## EXCERPT
Enterprises that deploy digital solutions at the expense of human interactions are potentially losing out on valuable opportunities to generate trust…
Trust: difficult to earn, yet so easy to lose. Trust breeds loyalty, and loyalty, according to cultural trend expert, Will Higham, is at the very heart of a company’s success. This is why it is so important for your business to be trusted, and why you must take every step to harness credibility and trust, especially in the customer experience technology you choose to deploy.
According to Accenture, US organisations lose over US$750bn per year due to consumers switching companies. The 13th annual Accenture Strategy Global Consumer Pulse Research, which gauged the attitudes and expectations of more than 25,000 consumers around the world, discovered that over 40% of all consumers who switch companies are doing so because of a lack of personalisation and a lack of trust.
Little wonder then that companies are investing huge amounts of money into researching the psychology behind the garnering of trust.

## THE PROBLEM
Extract everything from "According to Accenture, US" down to "garnering of trust." in the text about customer trust. The material that follows is separate from the text about trust and stands apart from it.

## SOURCE MATERIAL
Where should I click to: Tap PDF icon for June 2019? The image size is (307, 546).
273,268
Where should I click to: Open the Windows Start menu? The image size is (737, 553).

## WRITTEN SOLUTION
According to Accenture, US organisations lose over US$750bn per year due to consumers switching companies. The 13th annual Accenture Strategy Global Consumer Pulse Research, which gauged the attitudes and expectations of more than 25,000 consumers around the world, discovered that over 40% of all consumers who switch companies are doing so because of a lack of personalisation and a lack of trust.
Little wonder then that companies are investing huge amounts of money into researching the psychology behind the garnering of trust.